◆ **Exercise details**
Rewrite every line of the entries below as a Markdown table with two columns, "No." for the row number and "Line" for the line itself. Skip blank lines and omit the pictures.

◆ **Records supplied**
_ _ _

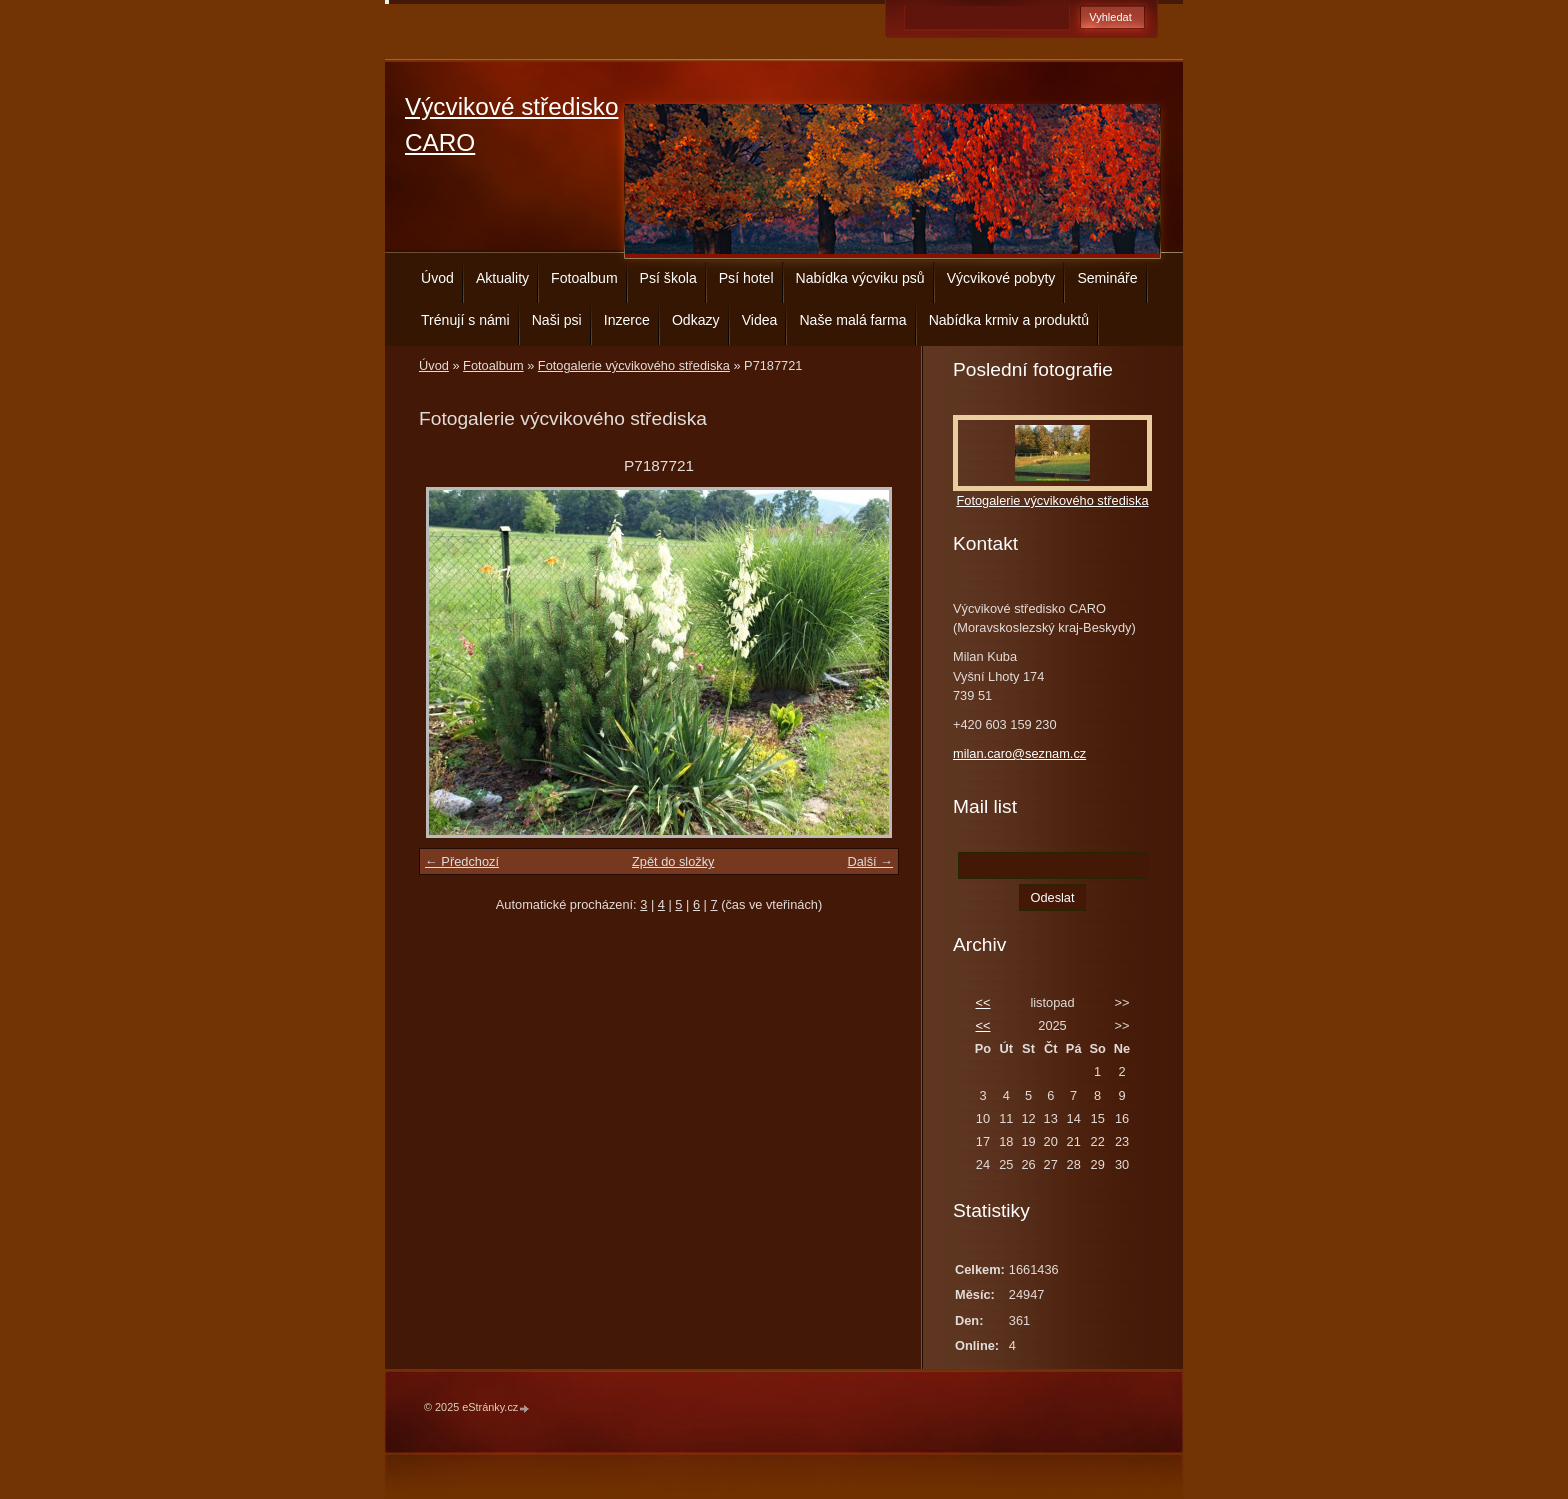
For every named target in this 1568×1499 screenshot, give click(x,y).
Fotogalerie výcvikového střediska (634, 365)
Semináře (1107, 278)
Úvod (437, 278)
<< (982, 1002)
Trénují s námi (465, 320)
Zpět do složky (673, 861)
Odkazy (696, 320)
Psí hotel (746, 278)
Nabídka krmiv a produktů (1009, 320)
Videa (760, 320)
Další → (870, 861)
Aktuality (502, 278)
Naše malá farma (852, 320)
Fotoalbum (584, 278)
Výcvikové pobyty (1001, 278)
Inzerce (627, 320)
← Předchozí (462, 861)
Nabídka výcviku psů (860, 278)
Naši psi (557, 320)
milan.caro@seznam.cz (1019, 753)
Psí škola (668, 278)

_ _ _

◆ **Solution**
| No. | Line |
|---|---|
| 1 | For every named target in this 1568×1499 screenshot, give click(x,y). |
| 2 | Fotogalerie výcvikového střediska (634, 365) |
| 3 | Semináře (1107, 278) |
| 4 | Úvod (437, 278) |
| 5 | << (982, 1002) |
| 6 | Trénují s námi (465, 320) |
| 7 | Zpět do složky (673, 861) |
| 8 | Odkazy (696, 320) |
| 9 | Psí hotel (746, 278) |
| 10 | Nabídka krmiv a produktů (1009, 320) |
| 11 | Videa (760, 320) |
| 12 | Další → (870, 861) |
| 13 | Aktuality (502, 278) |
| 14 | Naše malá farma (852, 320) |
| 15 | Fotoalbum (584, 278) |
| 16 | Výcvikové pobyty (1001, 278) |
| 17 | Inzerce (627, 320) |
| 18 | ← Předchozí (462, 861) |
| 19 | Nabídka výcviku psů (860, 278) |
| 20 | Naši psi (557, 320) |
| 21 | milan.caro@seznam.cz (1019, 753) |
| 22 | Psí škola (668, 278) |